From: Virgil on 4 Dec 2006 18:27 In article <1165241975.343837.131650(a)j44g2000cwa.googlegroups.com>, mueckenh(a)rz.fh-augsburg.de wrote: > cbrown(a)cbrownsystems.com schrieb: > > > > > So your relation is supposed to be a function mapping edges -> sets of > > > > paths, correct? > > > > > > Yes. But the mapping is not the usual one (one edge --> one path).

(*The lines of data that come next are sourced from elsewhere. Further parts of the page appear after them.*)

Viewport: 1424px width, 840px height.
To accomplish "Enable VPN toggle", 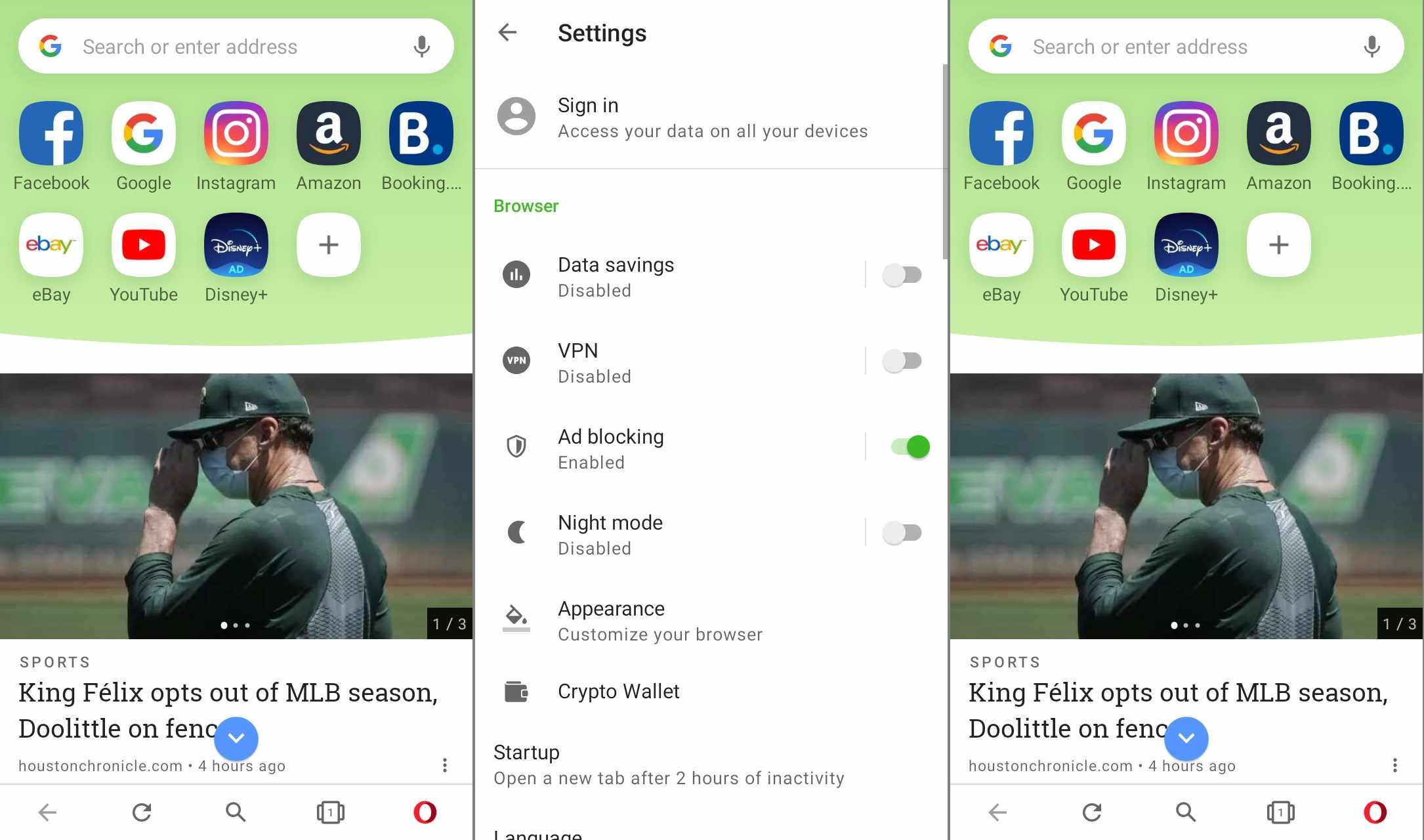I will tap(901, 360).
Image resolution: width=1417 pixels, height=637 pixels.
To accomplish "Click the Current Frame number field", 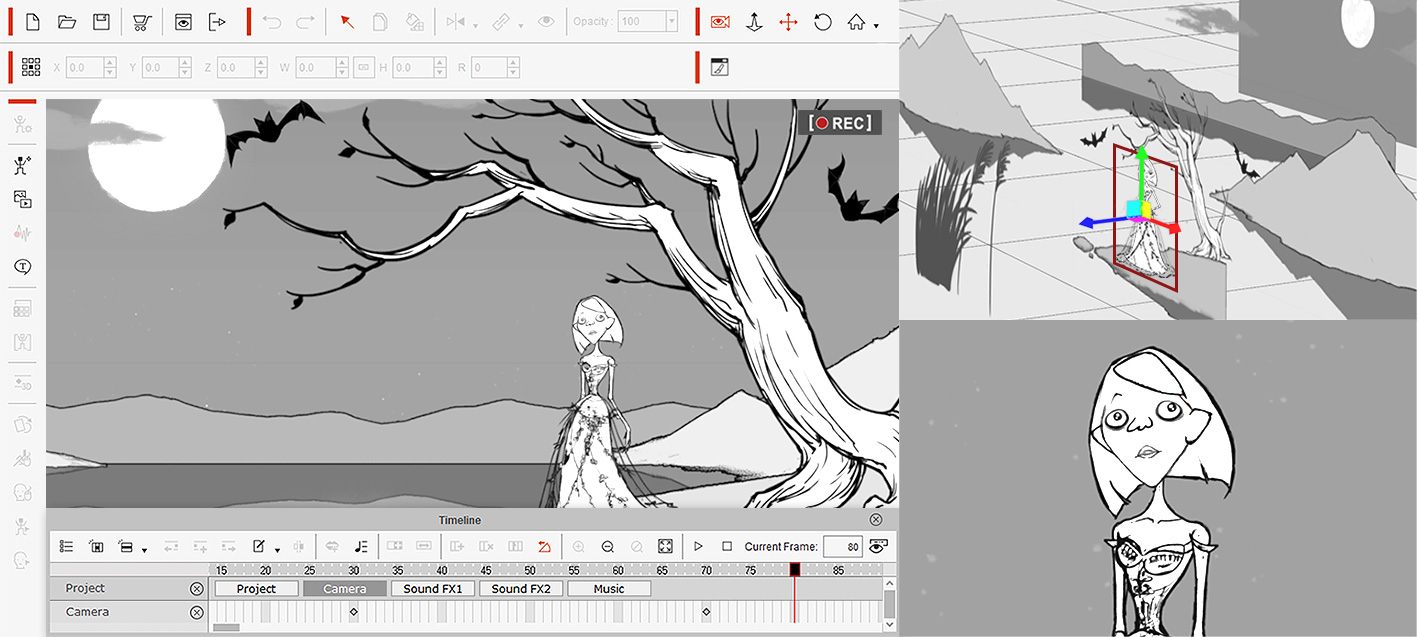I will [x=843, y=546].
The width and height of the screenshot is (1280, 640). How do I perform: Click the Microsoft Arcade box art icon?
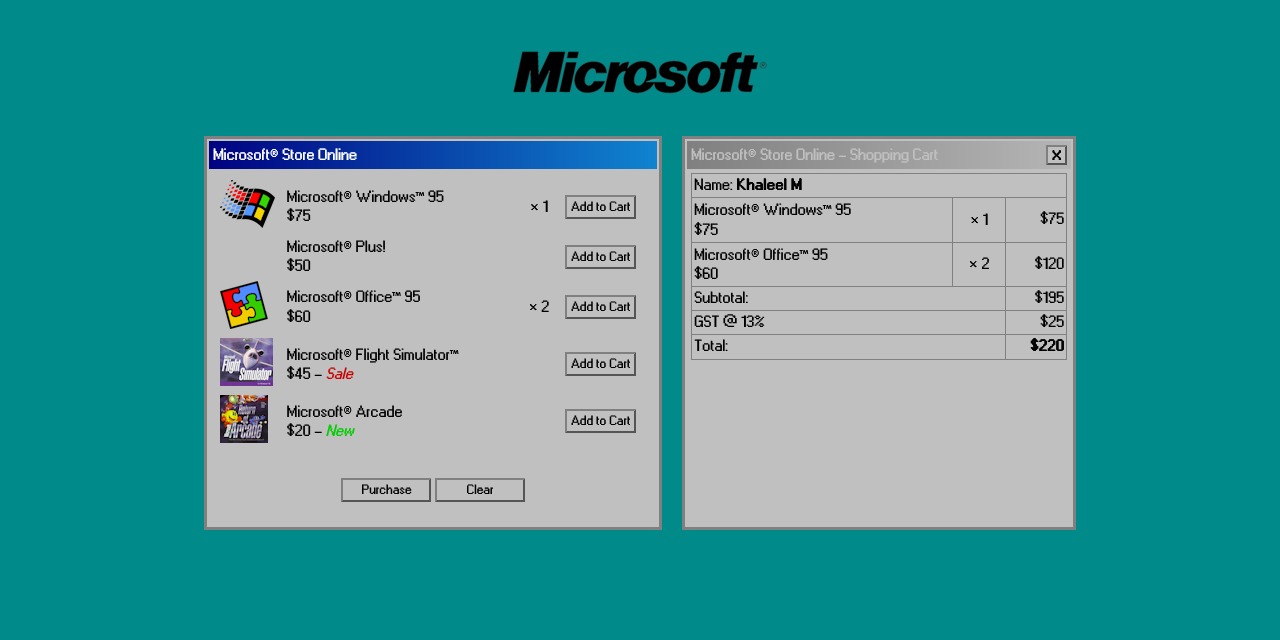coord(245,418)
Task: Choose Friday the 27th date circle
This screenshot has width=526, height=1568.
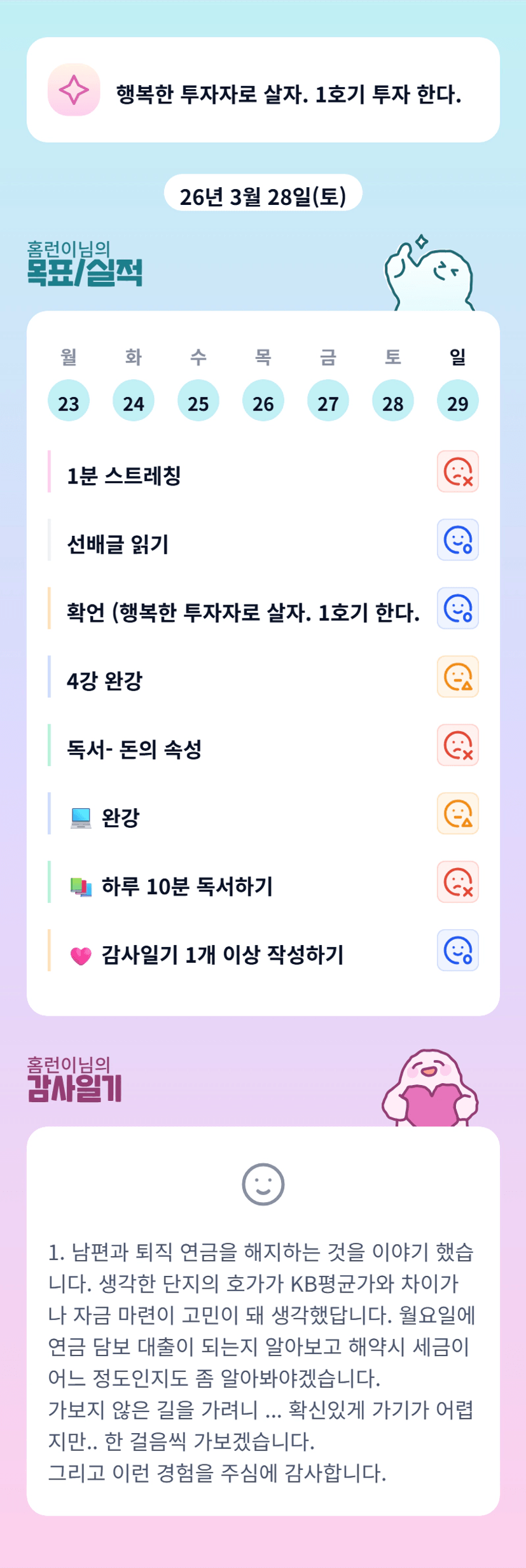Action: point(328,401)
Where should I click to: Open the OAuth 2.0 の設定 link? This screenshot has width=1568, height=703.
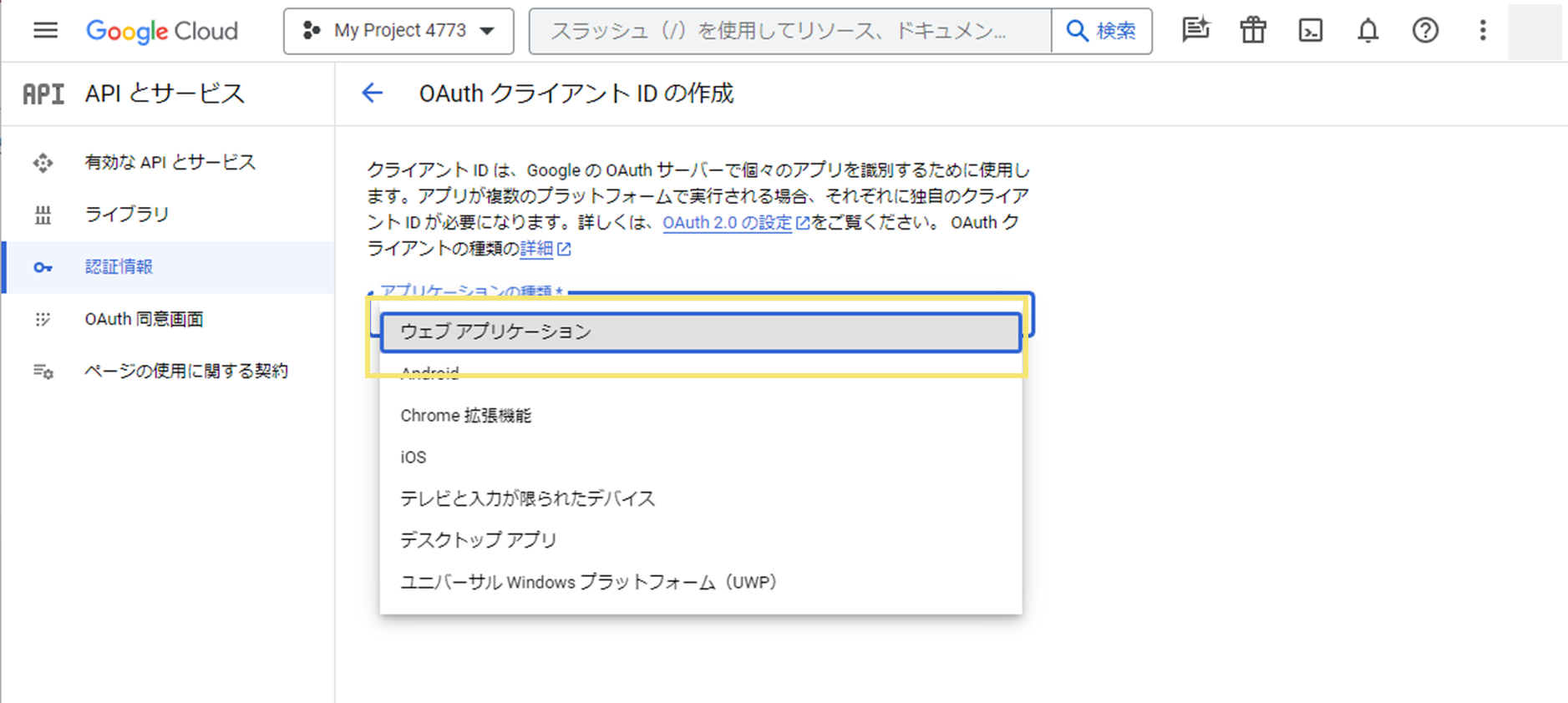pos(727,223)
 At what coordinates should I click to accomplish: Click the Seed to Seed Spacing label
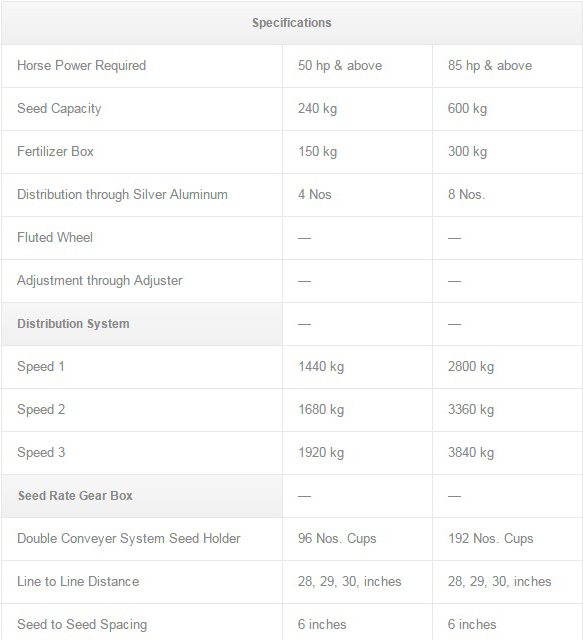point(82,624)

The > > > edges are subdivided in shares. > > > > Then your eventual claim that you are creating a bijection between > > edges and paths (or sets of paths) is false; you are instead showing > > that there is some mapping between "subdivisions of edges" and paths. > > That's fine; but it says nothing about whether there are equal > > cardinalities of edges and paths. > > I think, nobody would oppose to dividing the edges merely in two halves > each. If the series 1 + 1/2 + 1/4 + ... yields 2, then we can extend > this knowledge to bijections too. In order to have a bijection from edges to paths one must have a rule which assigns each edge ,in its entirety, to some path. WM does not do this, ergo has no bijection. > > If you dislike the fractions only, then let us map the edges on the > paths by random choice. We know that there are enough edges, because > when two paths split, there is always an edge which can be mapped onto > that path not yet carrying an edge. WM may think he knows something, but one never has just two paths splitting in an infinite tree. At each split, infinitely many paths go each way from that node, in fact, as many in each "half" as in the entire tree.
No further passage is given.